阅读材料:
┄┄┄┄┄┄
接下来，我们在com.itheima.ai.controller定义一个GameController，作为哄哄模拟器的聊天接口：

package com.itheima.ai.controller;

import com.itheima.ai.repository.ChatHistoryRepository;
import lombok.RequiredArgsConstructor;
import org.springframework.ai.chat.client.ChatClient;
import org.springframework.web.bind.annotation.RequestMapping;
import org.springframework.web.bind.annotation.RestController;
import reactor.core.publisher.Flux;

import static org.springframework.ai.chat.client.advisor.AbstractChatMemoryAdvisor.CHAT_MEMORY_CONVERSATION_ID_KEY;

@RequiredArgsConstructor
@RestController
@RequestMapping("/ai")
public class GameController {

    private final ChatClient gameChatClient;

    @RequestMapping(value = "/game", produces = "text/html;charset=utf-8")
    public Flux<String> chat(String prompt, String chatId) {
        return gameChatClient.prompt()
                .user(prompt)
                .advisors(a -> a.param(CHAT_MEMORY_CONVERSATION_ID_KEY, chatId))
                .stream()
                .content();
    }
}

OK，基于纯Prompt模式开发的一款小游戏就完成了。

Function Calling（智能客服）

由于AI擅长的是非结构化数据的分析，如果需求中包含严格的逻辑校验或需要读写数据库，纯Prompt模式就难以实现了。

接下来我们会通过智能客服的案例来学习FunctionCalling

思路分析

假如我要开发一个24小时在线的AI智能客服，可以给用户提供黑马的培训课程咨询服务，帮用户预约线下课程试听。

整个业务的流程如图：

这里就涉及到了很多数据库操作，比如：

查询课程信息
查询校区信息
新增课程试听预约单

可以看出整个业务流程有一部分任务是负责与用户沟通，获取用户意图的，这些是大模型擅长的事情：

大模型的任务：
- 了解、分析用户的兴趣、学历等信息
- 给用户推荐课程
- 引导用户预约试听
- 引导学生留下联系方式

还有一些任务是需要操作数据库的，这些任务是传统的Java程序擅长的：

传统应用需要完成的任务：
- 根据条件查询课程
- 查询校区信息
- 新增预约单

与用户对话并理解用户意图是AI擅长的，数据库操作是Java擅长的。为了能实现智能客服功能，我们就需要结合两者的能力。

Function Calling就是起到这样的作用。

首先，我们可以把数据库的操作都定义成Function，或者也可以叫Tool，也就是工具。

然后，我们可以在提示词中，告诉大模型，什么情况下需要调用什么工具。

也就是说，在提示词中告诉大模型，什么情况下需要调用什么工具，将来用户在与大模型交互的时候，大模型就可以在适当的时候调用工具了。

流程如下：

流程解读：

提前把这些操作定义为Function（SpringAI中叫Tool），
然后将Function的名称、作用、需要的参数等信息都封装为Prompt提示词与用户的提问一起发送给大模型
大模型在与用户交互的过程中，根据用户交流的内容判断是否需要调用Function
如果需要则返回Function名称、参数等信息
Java解析结果，判断要执行哪个函数，代码执行Function，把结果再次封装到Prompt中发送给AI
AI继续与用户交互，直到完成任务

听起来是不是挺复杂，还要解析响应结果，调用对应函数。
┄┄┄┄┄┄
所给数据:

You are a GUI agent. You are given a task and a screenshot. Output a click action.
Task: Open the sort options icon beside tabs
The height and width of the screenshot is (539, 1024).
┄┄┄┄┄┄
任务说明:
**1)** 请根据这篇Spring AI教程，完整列出其中归为"大模型的任务"的各项内容。
**2)** 按照这篇Spring AI教程的说法，Function在SpringAI中叫什么？
**3)** 请从这篇Spring AI教程最后一句之后接着往下写。

参考答复:
**1)**
- 了解、分析用户的兴趣、学历等信息
- 给用户推荐课程
- 引导用户预约试听
- 引导学生留下联系方式

**2)** 在SpringAI中，Function叫Tool。

**3)**
不过，有了SpringAI，中间这些复杂的步骤大家就都不用做了！

由于解析大模型响应，找到函数名称、参数，调用函数等这些动作都是固定的，所以SpringAI再次利用AOP的能力，帮我们把中间调用函数的部分自动完成了。

我们要做的事情就简化了：

编写基础提示词（不包括Tool的定义）
编写Tool（Function）
配置Advisor（SpringAI利用AOP帮我们拼接Tool定义到提示词，完成Tool调用动作）

是不是简单多了~

基础代码我就不显示了，相信每一个精通Crud的程序员都是手把拿捏

定义Function

接下来，我们来定义AI要用到的Function，在SpringAI中叫做Tool

我们需要定义三个Function：

根据条件筛选和查询课程
查询校区列表
新增试听预约单

查询条件分析

先来看下课程表的字段：

课程并不是适用于所有人，会有一些限制条件，比如：学历、课程类型、价格、学习时长等

学生在与智能客服对话时，会有一定的偏好，比如兴趣不同、对价格敏感、对学习时长敏感、学历等。如果把这些条件用SQL来表示，是这样的：

edu：例如学生学历是高中，则查询时要满足 edu <= 2
type：学生的学习兴趣，要跟类型精确匹配，type = '自媒体'
price：学生对价格敏感，则查询时需要按照价格升序排列：order by price asc
duration: 学生对学习时长敏感，则查询时要按照时长升序：order by duration asc

我们需要定义一个类，封装这些可能的查询条件。

在com.itheima.ai.entity下新建一个query包，其中新建一个类：

package com.itheima.ai.entity.query;

import lombok.Data;
import org.springframework.ai.tool.annotation.ToolParam;

import java.util.List;

@Data
public class CourseQuery {
    @ToolParam(required = false, description = "课程类型：编程、设计、自媒体、其它")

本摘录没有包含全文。